Desmos: ACTIVITY: Card Sort: Sampling Methods

College Student Aid

You perform a hypothesis test with a null hypothesis that the average percentage of undergraduate students who receive federal student financial aid is 44.5%. Your alternative hypothesis is that more students receive financial aid than that, and you are testing with a significance level of 0.05. You perform your test and come up with a p-value of 0.0224.
1

What does this p-value signify in real terms for your test?

1

Give TWO different ways to word your statement to accurately describe the results of your test

2

When you collected data for your sample, you referenced the list of the largest public universities in the nation and used simple random sampling from that list to get 400 data points.
a. What is one possible error in your sample due to selection bias?
b. Explain how you might select a better sample to reduce selection bias sampling error.

Level 2

Ethics in Testing

You decide to perform a statistical analysis to test the claim that 62.5% of undergraduate students receive some form of federal, state, or local financial aid for college. You suspect that it’s something different, either higher or lower, but you’re not sure. First you need to decide how you are getting your sample data.
1

You have a list of all undergraduate universities in the country available and you decide to use a stratified sampling method to select your sample data. List at least one way you could divide the universites into groups and explain why you chose those groups.
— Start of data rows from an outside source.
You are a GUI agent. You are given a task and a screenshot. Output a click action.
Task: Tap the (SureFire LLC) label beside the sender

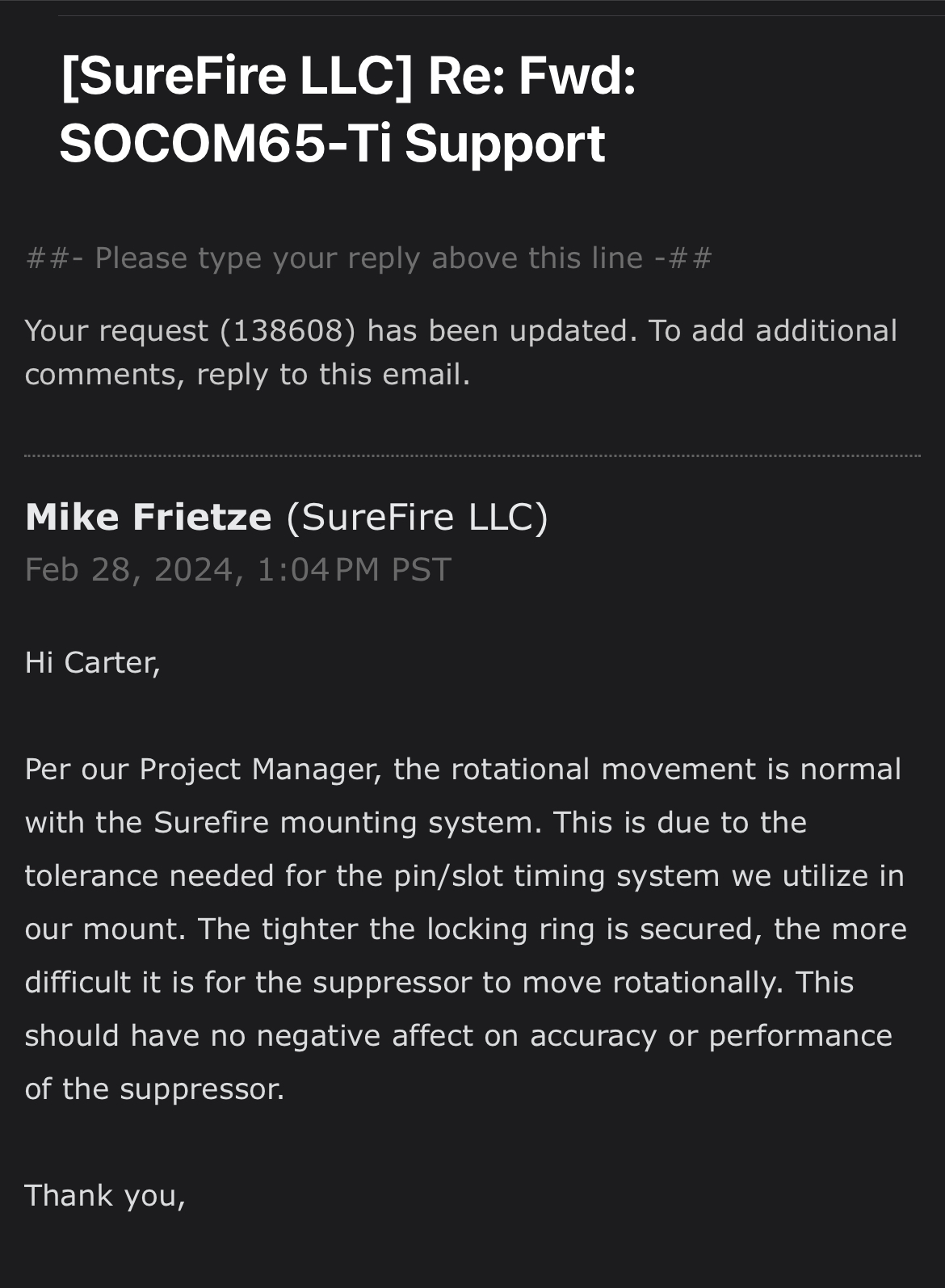coord(417,518)
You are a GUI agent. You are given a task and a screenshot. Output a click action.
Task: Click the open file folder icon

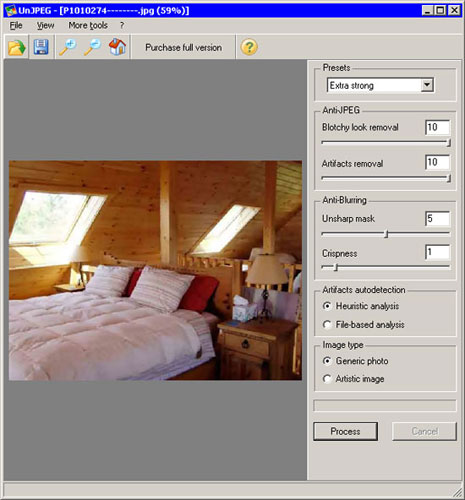pyautogui.click(x=16, y=47)
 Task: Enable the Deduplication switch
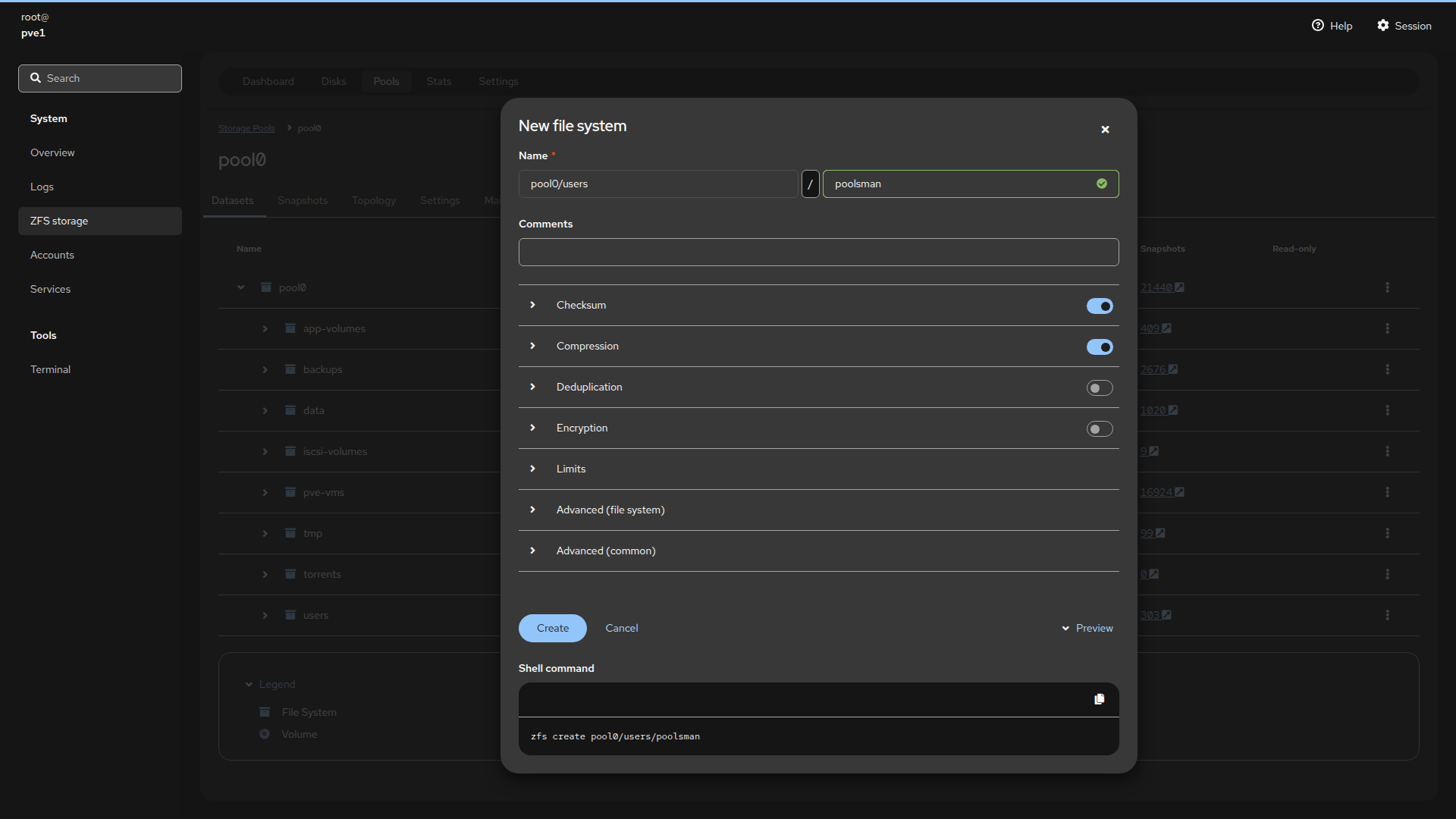click(x=1099, y=388)
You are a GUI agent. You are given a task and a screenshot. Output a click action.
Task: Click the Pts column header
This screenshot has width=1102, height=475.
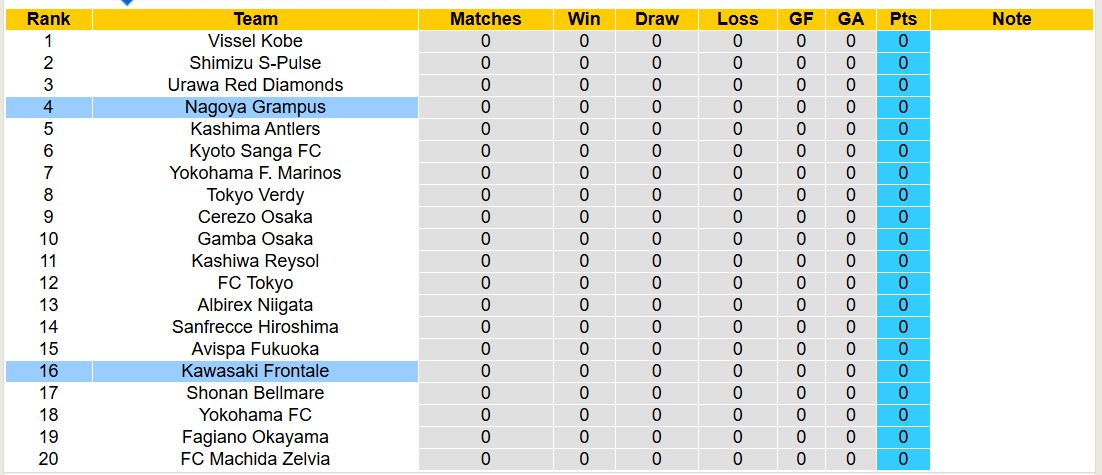903,19
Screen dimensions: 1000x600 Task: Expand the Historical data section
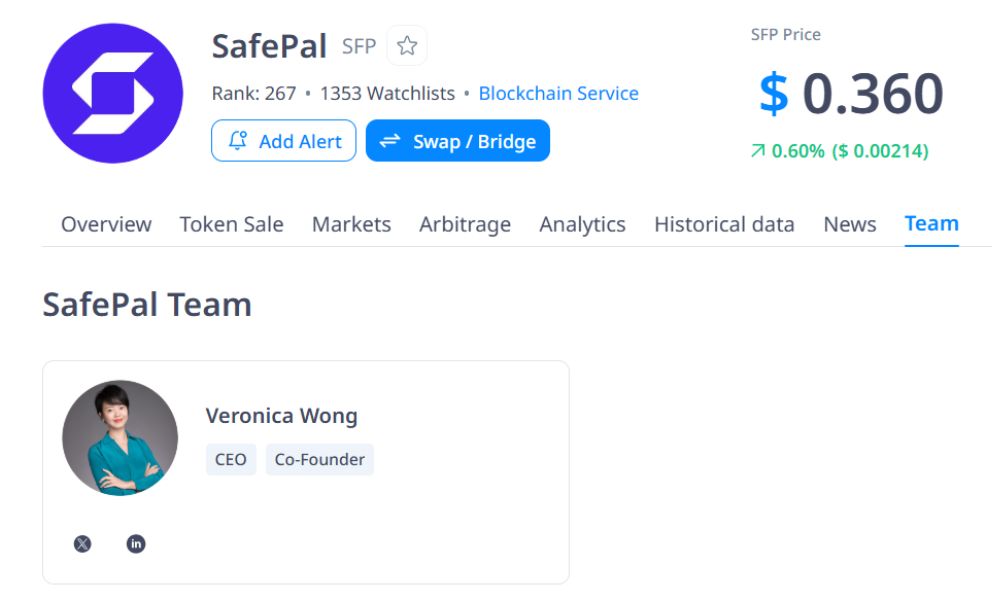click(724, 224)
You collect your data and use a sample of 500 universities out of over 5,000 and perform your tests. You find that the p-value is 0.055 and you were using a significance level of 0.05.
1

What result would you report for your statistical test?

2

List TWO ways you could word the interpretation of the result of your test.

1

You decide instead to change how you report your results. They claim that “Our data supports the rejection of the null hypothesis at the 94.5% confidence level.” This is called ‘cherry-picking’ when you change your chosen significance level after performing your test, and it is scientifically unethical. Another group gets a p-value of 0.10 and reports that they reject the null hypothesis with 90% confidence. A third group with p-value of 0.22 publishes their data saying the data shows a statistically significant difference from the null hypothesis at the 78% confidence level. What do you think the problem can be with changing your confidence level after you perform your test analysis?

1

You feel you are really close and are still confident that the null hypothesis is incorrect. What changes could you make in a follow up experiment given the results of your original experiment with p-value of 0.055?